Univariate ANOVA Table, Penalized B-Spline Transformation
Source DF Sum of Squares Mean Square F Value Pr > F
Model 33.194 211.4818 6.371106 68.97 <.0001
Error 75.806 7.0024 0.092373
Corrected Total 109 218.4842

 Root MSE R-Square 0.30393 0.9680 2.25022 0.9539 13.5066

Penalized B-Spline Transformation
Variable DF Coefficient Lambda AICC Label
Pbspline(Fuel82rongasEqRatio) 9.000 1.000 1.287E-7 -57.7841 82rongas * Equivalence Ratio
Pbspline(FuelEthanolEqRatio) 12.19 1.000 785.7 -1.1736 Ethanol * Equivalence Ratio
Pbspline(FuelGasoholEqRatio) 13.00 1.000 7.019E-9 -64.2961 Gasohol * Equivalence Ratio

With penalized B-splines, the degrees of freedom are based on the trace of the transformation hat matrix and are typically not integers. The first panel of plots shows AICC as a function of lambda, the smoothing parameter. The smoothing parameter is automatically chosen, and since the smoothing parameters range from essentially 0 to almost 800, it is clear that some functions are smoother than others. The plots of the criterion (AICC in this example) as a function of lambda use a linear scale for the horizontal axis when the range of lambdas is small, as in the first and third plot, and a log scale when the range is large, as in the second plot. The transformation for equivalence ratio for Ethanol required more smoothing than for the other two fuels. All three have an overall quadratic shape, but for Ethanol, the function more closely follows the smaller variations in the data. You could get similar results with SPLINE by using more knots.

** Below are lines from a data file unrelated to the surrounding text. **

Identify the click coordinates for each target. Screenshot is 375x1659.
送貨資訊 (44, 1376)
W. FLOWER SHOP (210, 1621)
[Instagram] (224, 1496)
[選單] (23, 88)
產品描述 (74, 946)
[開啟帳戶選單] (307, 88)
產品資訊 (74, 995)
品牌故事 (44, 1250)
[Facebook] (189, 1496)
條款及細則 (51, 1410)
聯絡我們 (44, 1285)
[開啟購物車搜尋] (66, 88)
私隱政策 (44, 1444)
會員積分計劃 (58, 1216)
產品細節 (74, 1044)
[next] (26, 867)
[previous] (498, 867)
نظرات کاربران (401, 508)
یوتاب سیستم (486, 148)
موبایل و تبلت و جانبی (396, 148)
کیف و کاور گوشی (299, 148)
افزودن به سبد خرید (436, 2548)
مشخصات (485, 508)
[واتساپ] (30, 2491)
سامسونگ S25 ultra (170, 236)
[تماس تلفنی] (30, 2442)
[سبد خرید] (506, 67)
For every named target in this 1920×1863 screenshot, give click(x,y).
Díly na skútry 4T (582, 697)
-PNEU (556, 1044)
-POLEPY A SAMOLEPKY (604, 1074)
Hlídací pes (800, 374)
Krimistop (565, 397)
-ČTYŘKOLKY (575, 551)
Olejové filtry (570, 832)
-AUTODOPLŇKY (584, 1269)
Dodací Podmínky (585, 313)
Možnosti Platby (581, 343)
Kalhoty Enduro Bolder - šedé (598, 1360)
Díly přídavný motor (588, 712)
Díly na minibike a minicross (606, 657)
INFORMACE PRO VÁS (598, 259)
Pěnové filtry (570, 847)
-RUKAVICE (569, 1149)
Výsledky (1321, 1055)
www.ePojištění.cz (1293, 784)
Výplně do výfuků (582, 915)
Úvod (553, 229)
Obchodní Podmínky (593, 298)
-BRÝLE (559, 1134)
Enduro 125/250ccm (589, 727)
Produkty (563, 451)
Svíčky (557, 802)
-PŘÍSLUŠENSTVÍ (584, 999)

For other examples of curve fitting by using PROC TRANSREG, see the sections Smoothing Splines, Linear and Nonlinear Regression Functions, Simultaneously Fitting Two Regression Functions, and Using Splines and Knots, as well as Example 97.3. These examples include cases where multiple curves are fit through scatter plots with multiple groups. Special cases include linear models with separate slopes and separate intercepts. Many constraints on the slopes, curves, and intercepts are possible.